Place every line of the records below into a Markdown table with two columns, Number and Text, giving each line its row number and omitting blank lines.

┌────────

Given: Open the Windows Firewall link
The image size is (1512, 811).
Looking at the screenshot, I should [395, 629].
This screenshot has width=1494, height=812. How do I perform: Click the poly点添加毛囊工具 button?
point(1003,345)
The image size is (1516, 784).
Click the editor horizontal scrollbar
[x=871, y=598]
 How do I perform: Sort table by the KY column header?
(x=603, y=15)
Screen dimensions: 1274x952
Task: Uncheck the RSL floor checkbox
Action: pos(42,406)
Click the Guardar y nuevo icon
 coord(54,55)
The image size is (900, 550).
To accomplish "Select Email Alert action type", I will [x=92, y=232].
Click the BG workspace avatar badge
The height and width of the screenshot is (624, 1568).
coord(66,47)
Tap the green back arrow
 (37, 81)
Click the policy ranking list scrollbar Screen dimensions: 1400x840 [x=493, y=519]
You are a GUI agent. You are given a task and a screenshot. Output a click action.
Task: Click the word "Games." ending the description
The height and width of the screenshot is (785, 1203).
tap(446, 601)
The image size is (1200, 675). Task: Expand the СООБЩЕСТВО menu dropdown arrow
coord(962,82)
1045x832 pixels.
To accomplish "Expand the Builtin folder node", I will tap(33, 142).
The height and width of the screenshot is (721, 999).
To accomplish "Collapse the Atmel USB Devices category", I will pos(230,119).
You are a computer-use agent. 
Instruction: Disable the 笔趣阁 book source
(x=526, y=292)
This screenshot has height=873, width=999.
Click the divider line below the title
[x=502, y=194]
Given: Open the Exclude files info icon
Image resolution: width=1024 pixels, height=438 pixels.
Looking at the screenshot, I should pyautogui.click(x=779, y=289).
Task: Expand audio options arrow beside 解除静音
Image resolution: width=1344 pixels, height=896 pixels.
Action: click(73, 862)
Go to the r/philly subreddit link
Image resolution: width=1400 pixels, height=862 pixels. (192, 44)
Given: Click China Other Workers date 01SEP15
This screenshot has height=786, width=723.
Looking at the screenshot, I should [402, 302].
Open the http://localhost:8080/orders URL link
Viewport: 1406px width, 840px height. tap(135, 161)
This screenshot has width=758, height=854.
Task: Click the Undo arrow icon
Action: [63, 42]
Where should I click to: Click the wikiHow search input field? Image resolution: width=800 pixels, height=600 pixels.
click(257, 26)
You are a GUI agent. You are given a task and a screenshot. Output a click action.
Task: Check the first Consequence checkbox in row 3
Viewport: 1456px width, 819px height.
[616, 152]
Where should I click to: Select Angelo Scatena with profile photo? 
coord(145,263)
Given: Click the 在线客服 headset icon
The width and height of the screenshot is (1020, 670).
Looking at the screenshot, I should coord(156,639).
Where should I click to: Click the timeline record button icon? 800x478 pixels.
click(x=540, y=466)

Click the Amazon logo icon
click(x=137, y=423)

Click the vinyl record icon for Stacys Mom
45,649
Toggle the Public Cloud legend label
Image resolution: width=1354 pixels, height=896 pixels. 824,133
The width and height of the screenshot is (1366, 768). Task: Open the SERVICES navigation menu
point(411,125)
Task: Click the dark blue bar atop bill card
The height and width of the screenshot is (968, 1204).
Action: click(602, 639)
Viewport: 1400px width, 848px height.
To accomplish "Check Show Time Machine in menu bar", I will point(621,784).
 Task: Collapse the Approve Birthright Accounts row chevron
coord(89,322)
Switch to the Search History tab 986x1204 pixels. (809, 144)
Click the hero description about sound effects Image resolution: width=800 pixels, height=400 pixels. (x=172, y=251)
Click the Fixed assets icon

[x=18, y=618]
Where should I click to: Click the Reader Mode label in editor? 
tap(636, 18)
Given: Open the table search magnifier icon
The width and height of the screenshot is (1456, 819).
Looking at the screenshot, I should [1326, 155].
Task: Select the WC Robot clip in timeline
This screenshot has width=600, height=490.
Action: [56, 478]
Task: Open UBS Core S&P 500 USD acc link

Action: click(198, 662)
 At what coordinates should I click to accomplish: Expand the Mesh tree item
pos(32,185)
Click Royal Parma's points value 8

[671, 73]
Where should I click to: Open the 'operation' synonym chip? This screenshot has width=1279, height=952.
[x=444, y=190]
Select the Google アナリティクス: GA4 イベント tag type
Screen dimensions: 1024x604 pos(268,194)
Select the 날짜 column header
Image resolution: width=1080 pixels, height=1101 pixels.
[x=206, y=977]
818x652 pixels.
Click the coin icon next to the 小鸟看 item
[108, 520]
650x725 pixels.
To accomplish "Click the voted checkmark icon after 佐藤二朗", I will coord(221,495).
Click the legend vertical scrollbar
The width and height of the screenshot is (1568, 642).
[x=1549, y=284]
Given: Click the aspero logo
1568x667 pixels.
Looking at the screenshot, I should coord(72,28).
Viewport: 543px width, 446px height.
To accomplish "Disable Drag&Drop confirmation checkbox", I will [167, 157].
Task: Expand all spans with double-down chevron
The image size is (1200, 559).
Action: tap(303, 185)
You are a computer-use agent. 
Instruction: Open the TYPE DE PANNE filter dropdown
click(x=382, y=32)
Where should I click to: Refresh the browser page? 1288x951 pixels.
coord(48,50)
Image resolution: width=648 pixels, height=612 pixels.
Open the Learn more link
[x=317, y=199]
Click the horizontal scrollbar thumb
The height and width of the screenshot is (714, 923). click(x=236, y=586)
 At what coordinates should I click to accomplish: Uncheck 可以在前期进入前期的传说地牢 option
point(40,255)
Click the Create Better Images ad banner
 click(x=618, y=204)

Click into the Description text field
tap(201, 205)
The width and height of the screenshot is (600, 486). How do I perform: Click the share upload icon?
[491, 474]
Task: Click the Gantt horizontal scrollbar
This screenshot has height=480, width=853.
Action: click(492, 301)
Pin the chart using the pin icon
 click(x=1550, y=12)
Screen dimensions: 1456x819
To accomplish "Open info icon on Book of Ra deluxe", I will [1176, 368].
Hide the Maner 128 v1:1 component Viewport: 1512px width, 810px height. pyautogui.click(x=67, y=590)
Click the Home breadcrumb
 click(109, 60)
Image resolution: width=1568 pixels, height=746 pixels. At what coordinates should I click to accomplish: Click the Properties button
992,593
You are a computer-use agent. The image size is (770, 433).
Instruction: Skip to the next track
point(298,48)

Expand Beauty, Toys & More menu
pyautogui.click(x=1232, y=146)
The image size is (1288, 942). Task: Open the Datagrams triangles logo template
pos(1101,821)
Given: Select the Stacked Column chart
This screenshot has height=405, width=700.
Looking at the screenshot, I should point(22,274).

└────────

**Solution for this exercise:**
| Number | Text |
|---|---|
| 1 | Given: Open the Windows Firewall link |
| 2 | The image size is (1512, 811). |
| 3 | Looking at the screenshot, I should [395, 629]. |
| 4 | This screenshot has width=1494, height=812. How do I perform: Click the poly点添加毛囊工具 button? |
| 5 | point(1003,345) |
| 6 | The image size is (1516, 784). |
| 7 | Click the editor horizontal scrollbar |
| 8 | [x=871, y=598] |
| 9 |  How do I perform: Sort table by the KY column header? |
| 10 | (x=603, y=15) |
| 11 | Screen dimensions: 1274x952 |
| 12 | Task: Uncheck the RSL floor checkbox |
| 13 | Action: pos(42,406) |
| 14 | Click the Guardar y nuevo icon |
| 15 |  coord(54,55) |
| 16 | The image size is (900, 550). |
| 17 | To accomplish "Select Email Alert action type", I will [x=92, y=232]. |
| 18 | Click the BG workspace avatar badge |
| 19 | The height and width of the screenshot is (624, 1568). |
| 20 | coord(66,47) |
| 21 | Tap the green back arrow |
| 22 |  (37, 81) |
| 23 | Click the policy ranking list scrollbar Screen dimensions: 1400x840 [x=493, y=519] |
| 24 | You are a GUI agent. You are given a task and a screenshot. Output a click action. |
| 25 | Task: Click the word "Games." ending the description |
| 26 | The height and width of the screenshot is (785, 1203). |
| 27 | tap(446, 601) |
| 28 | The image size is (1200, 675). Task: Expand the СООБЩЕСТВО menu dropdown arrow |
| 29 | coord(962,82) |
| 30 | 1045x832 pixels. |
| 31 | To accomplish "Expand the Builtin folder node", I will tap(33, 142). |
| 32 | The height and width of the screenshot is (721, 999). |
| 33 | To accomplish "Collapse the Atmel USB Devices category", I will pos(230,119). |
| 34 | You are a computer-use agent.  |
| 35 | Instruction: Disable the 笔趣阁 book source |
| 36 | (x=526, y=292) |
| 37 | This screenshot has height=873, width=999. |
| 38 | Click the divider line below the title |
| 39 | [x=502, y=194] |
| 40 | Given: Open the Exclude files info icon |
| 41 | Image resolution: width=1024 pixels, height=438 pixels. |
| 42 | Looking at the screenshot, I should pyautogui.click(x=779, y=289). |
| 43 | Task: Expand audio options arrow beside 解除静音 |
| 44 | Image resolution: width=1344 pixels, height=896 pixels. |
| 45 | Action: click(73, 862) |
| 46 | Go to the r/philly subreddit link |
| 47 | Image resolution: width=1400 pixels, height=862 pixels. (192, 44) |
| 48 | Given: Click China Other Workers date 01SEP15 |
| 49 | This screenshot has height=786, width=723. |
| 50 | Looking at the screenshot, I should [402, 302]. |
| 51 | Open the http://localhost:8080/orders URL link |
| 52 | Viewport: 1406px width, 840px height. tap(135, 161) |
| 53 | This screenshot has width=758, height=854. |
| 54 | Task: Click the Undo arrow icon |
| 55 | Action: [63, 42] |
| 56 | Where should I click to: Click the wikiHow search input field? Image resolution: width=800 pixels, height=600 pixels. |
| 57 | click(257, 26) |
| 58 | You are a GUI agent. You are given a task and a screenshot. Output a click action. |
| 59 | Task: Check the first Consequence checkbox in row 3 |
| 60 | Viewport: 1456px width, 819px height. |
| 61 | [616, 152] |
| 62 | Where should I click to: Select Angelo Scatena with profile photo?  |
| 63 | coord(145,263) |
| 64 | Given: Click the 在线客服 headset icon |
| 65 | The width and height of the screenshot is (1020, 670). |
| 66 | Looking at the screenshot, I should coord(156,639). |
| 67 | Where should I click to: Click the timeline record button icon? 800x478 pixels. |
| 68 | click(x=540, y=466) |
| 69 | Click the Amazon logo icon |
| 70 | click(x=137, y=423) |
| 71 | Click the vinyl record icon for Stacys Mom |
| 72 | 45,649 |
| 73 | Toggle the Public Cloud legend label |
| 74 | Image resolution: width=1354 pixels, height=896 pixels. 824,133 |
| 75 | The width and height of the screenshot is (1366, 768). Task: Open the SERVICES navigation menu |
| 76 | point(411,125) |
| 77 | Task: Click the dark blue bar atop bill card |
| 78 | The height and width of the screenshot is (968, 1204). |
| 79 | Action: click(602, 639) |
| 80 | Viewport: 1400px width, 848px height. |
| 81 | To accomplish "Check Show Time Machine in menu bar", I will point(621,784). |
| 82 |  Task: Collapse the Approve Birthright Accounts row chevron |
| 83 | coord(89,322) |
| 84 | Switch to the Search History tab 986x1204 pixels. (809, 144) |
| 85 | Click the hero description about sound effects Image resolution: width=800 pixels, height=400 pixels. (x=172, y=251) |
| 86 | Click the Fixed assets icon |
| 87 | [x=18, y=618] |
| 88 | Where should I click to: Click the Reader Mode label in editor?  |
| 89 | tap(636, 18) |
| 90 | Given: Open the table search magnifier icon |
| 91 | The width and height of the screenshot is (1456, 819). |
| 92 | Looking at the screenshot, I should [1326, 155]. |
| 93 | Task: Select the WC Robot clip in timeline |
| 94 | This screenshot has width=600, height=490. |
| 95 | Action: [56, 478] |
| 96 | Task: Open UBS Core S&P 500 USD acc link |
| 97 | Action: click(198, 662) |
| 98 |  At what coordinates should I click to accomplish: Expand the Mesh tree item |
| 99 | pos(32,185) |
| 100 | Click Royal Parma's points value 8 |
| 101 | [671, 73] |
| 102 | Where should I click to: Open the 'operation' synonym chip? This screenshot has width=1279, height=952. |
| 103 | [x=444, y=190] |
| 104 | Select the Google アナリティクス: GA4 イベント tag type |
| 105 | Screen dimensions: 1024x604 pos(268,194) |
| 106 | Select the 날짜 column header |
| 107 | Image resolution: width=1080 pixels, height=1101 pixels. |
| 108 | [x=206, y=977] |
| 109 | 818x652 pixels. |
| 110 | Click the coin icon next to the 小鸟看 item |
| 111 | [108, 520] |
| 112 | 650x725 pixels. |
| 113 | To accomplish "Click the voted checkmark icon after 佐藤二朗", I will coord(221,495). |
| 114 | Click the legend vertical scrollbar |
| 115 | The width and height of the screenshot is (1568, 642). |
| 116 | [x=1549, y=284] |
| 117 | Given: Click the aspero logo |
| 118 | 1568x667 pixels. |
| 119 | Looking at the screenshot, I should coord(72,28). |
| 120 | Viewport: 543px width, 446px height. |
| 121 | To accomplish "Disable Drag&Drop confirmation checkbox", I will [167, 157]. |
| 122 | Task: Expand all spans with double-down chevron |
| 123 | The image size is (1200, 559). |
| 124 | Action: tap(303, 185) |
| 125 | You are a computer-use agent.  |
| 126 | Instruction: Open the TYPE DE PANNE filter dropdown |
| 127 | click(x=382, y=32) |
| 128 | Where should I click to: Refresh the browser page? 1288x951 pixels. |
| 129 | coord(48,50) |
| 130 | Image resolution: width=648 pixels, height=612 pixels. |
| 131 | Open the Learn more link |
| 132 | [x=317, y=199] |
| 133 | Click the horizontal scrollbar thumb |
| 134 | The height and width of the screenshot is (714, 923). click(x=236, y=586) |
| 135 |  At what coordinates should I click to accomplish: Uncheck 可以在前期进入前期的传说地牢 option |
| 136 | point(40,255) |
| 137 | Click the Create Better Images ad banner |
| 138 |  click(x=618, y=204) |
| 139 | Click into the Description text field |
| 140 | tap(201, 205) |
| 141 | The width and height of the screenshot is (600, 486). How do I perform: Click the share upload icon? |
| 142 | [491, 474] |
| 143 | Task: Click the Gantt horizontal scrollbar |
| 144 | This screenshot has height=480, width=853. |
| 145 | Action: click(492, 301) |
| 146 | Pin the chart using the pin icon |
| 147 |  click(x=1550, y=12) |
| 148 | Screen dimensions: 1456x819 |
| 149 | To accomplish "Open info icon on Book of Ra deluxe", I will [1176, 368]. |
| 150 | Hide the Maner 128 v1:1 component Viewport: 1512px width, 810px height. pyautogui.click(x=67, y=590) |
| 151 | Click the Home breadcrumb |
| 152 |  click(109, 60) |
| 153 | Image resolution: width=1568 pixels, height=746 pixels. At what coordinates should I click to accomplish: Click the Properties button |
| 154 | 992,593 |
| 155 | You are a computer-use agent. The image size is (770, 433). |
| 156 | Instruction: Skip to the next track |
| 157 | point(298,48) |
| 158 | Expand Beauty, Toys & More menu |
| 159 | pyautogui.click(x=1232, y=146) |
| 160 | The image size is (1288, 942). Task: Open the Datagrams triangles logo template |
| 161 | pos(1101,821) |
| 162 | Given: Select the Stacked Column chart |
| 163 | This screenshot has height=405, width=700. |
| 164 | Looking at the screenshot, I should point(22,274). |